On Sun, 24 Jun 2007, Bu Bacoo wrote:
> 
> What do you think about darcs?
> 
> There was a lot written/spoken about morons and stupidos around
> thinking in cvs / svn, etc... (what would be the words for dudes
> around vss ....).

Ahh, a chance to flame! I will never back down from such a challenge!

Darcs is .. umm .. ehh..

"Academic".

Ok, I realize that's a pretty weak flame, and I'm sorry. It's not that 
darcs users are "stupid" or "complete morons" or "donkey turds with arms 
and legs", it's just that the whole project is centered around some 
academic ideas that have absolutely no relevance in real life, and that 
just don't work in practice.

In other words, it's a fun project, but it's largely irrelevant. The whole 
underpinning of darcs ("everything is a collection of patches" and the 
"patch algebra") is kind of interesting, but it's irrelevant. The thing it 
solves is not the thing you want solved, and you really don't want to 
handle conflicts at a "patch" level.

I personally think darcs is closer to a smart "quilt" than a "final" SCM. 
It's good for keeping track of patches, but let's face it, if you have 
really big changes, you don't want to handle them the way darcs does.

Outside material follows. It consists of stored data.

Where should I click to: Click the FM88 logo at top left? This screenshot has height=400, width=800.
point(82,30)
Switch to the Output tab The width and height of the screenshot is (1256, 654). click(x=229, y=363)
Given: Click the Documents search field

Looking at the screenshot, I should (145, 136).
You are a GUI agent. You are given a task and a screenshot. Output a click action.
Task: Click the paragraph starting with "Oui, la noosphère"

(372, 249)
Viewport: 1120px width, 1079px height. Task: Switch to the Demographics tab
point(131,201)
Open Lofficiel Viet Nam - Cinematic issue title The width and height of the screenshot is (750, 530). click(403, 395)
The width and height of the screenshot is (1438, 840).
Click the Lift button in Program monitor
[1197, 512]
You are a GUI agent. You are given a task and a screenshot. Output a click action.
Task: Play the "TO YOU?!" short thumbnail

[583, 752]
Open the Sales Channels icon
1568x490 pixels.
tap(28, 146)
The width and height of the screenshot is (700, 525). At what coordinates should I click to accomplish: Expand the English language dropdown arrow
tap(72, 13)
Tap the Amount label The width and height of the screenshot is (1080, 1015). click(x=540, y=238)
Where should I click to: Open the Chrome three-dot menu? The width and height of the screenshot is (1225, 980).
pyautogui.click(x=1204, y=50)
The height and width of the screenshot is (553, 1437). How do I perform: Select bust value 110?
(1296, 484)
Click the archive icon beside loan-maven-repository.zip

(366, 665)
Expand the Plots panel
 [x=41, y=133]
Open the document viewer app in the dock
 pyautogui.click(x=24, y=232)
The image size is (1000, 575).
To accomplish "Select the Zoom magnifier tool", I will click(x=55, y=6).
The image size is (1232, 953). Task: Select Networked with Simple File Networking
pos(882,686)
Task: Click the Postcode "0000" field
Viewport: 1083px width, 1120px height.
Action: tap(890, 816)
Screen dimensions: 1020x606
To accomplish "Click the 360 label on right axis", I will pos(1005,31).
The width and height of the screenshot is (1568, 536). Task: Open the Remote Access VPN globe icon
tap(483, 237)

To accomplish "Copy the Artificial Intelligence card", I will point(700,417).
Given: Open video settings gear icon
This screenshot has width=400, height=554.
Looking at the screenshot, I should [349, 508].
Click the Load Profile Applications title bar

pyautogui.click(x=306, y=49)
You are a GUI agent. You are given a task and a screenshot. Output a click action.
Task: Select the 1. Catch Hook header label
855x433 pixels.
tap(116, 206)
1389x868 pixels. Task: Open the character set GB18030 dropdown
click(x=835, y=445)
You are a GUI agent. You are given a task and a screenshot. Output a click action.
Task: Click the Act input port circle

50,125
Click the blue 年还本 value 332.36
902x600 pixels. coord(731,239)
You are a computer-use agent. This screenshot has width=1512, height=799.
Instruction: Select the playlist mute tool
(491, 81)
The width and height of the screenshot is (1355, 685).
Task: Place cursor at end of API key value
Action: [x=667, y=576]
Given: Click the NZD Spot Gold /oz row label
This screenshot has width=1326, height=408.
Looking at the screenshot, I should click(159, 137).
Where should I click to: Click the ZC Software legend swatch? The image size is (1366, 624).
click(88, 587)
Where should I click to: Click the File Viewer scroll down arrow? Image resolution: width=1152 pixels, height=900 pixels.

And in that sense, I do think the two approaches can _complement_ each 
other. A lot of people use quilt (or quite often, something similar, based 
on a SCM in the background: git has and stgit and guilt, hg has "mercurial 
queues"). And it's absolutely true that you want to have a "fluid" level 
too, and darcs can do that. 

But you do *not* want to do the whole project history that way. At some 
point, you need something that works at another level than patch queues. 
Darcs itself kind of has something like this with "checkpointing", but the 
fact is, git is just better at this.

So it basically boils down to the fact that I don't think darcs solves the 
real problems, and won't scale up. It's versioning model seems *totally* 
broken, for example. 

Fundmantal example: somebody has a problem/bug. Tell me how to tell a 
developer what his exact version is - without creating new tags, and 
without having to synchronize the archives. Just tell the developer what 
version he is at.

In git, you just give a revision number. In darcs, what the *hell* do you 
do? And that's a pretty damn fundamental operation for a source control 
management setup! As far as I know, darcs only has patch identities.

			Linus

^ permalink raw reply	[flat|nested] 16+ messages in thread

* Re: Darcs
  2007-06-24 17:59 ` Darcs Linus Torvalds
@ 2007-06-24 20:45   ` Martin Langhoff
  2007-06-24 21:19     ` Darcs Jan Hudec
                       ` (3 more replies)
  2007-06-28  1:26   ` Darcs Josh Triplett
  1 sibling, 4 replies; 16+ messages in thread
From: Martin Langhoff @ 2007-06-24 20:45 UTC (permalink / raw)
  To: Linus Torvalds; +Cc: Bu Bacoo, git

On 6/25/07, Linus Torvalds <torvalds@linux-foundation.org> wrote:
> Ahh, a chance to flame! I will never back down from such a challenge!
>
> Darcs is .. umm .. ehh..
>
> "Academic".

OTOH, and from the POV of someone closely following the SCM tools in
the last few years (and using almost all of them), darcs was the first
usable DSCM in the camp. I am not sure how much of its commandline
user interface was borrowed from BK or elsewhere, but darcs was
_easy_, where Arch was extremely hard to use.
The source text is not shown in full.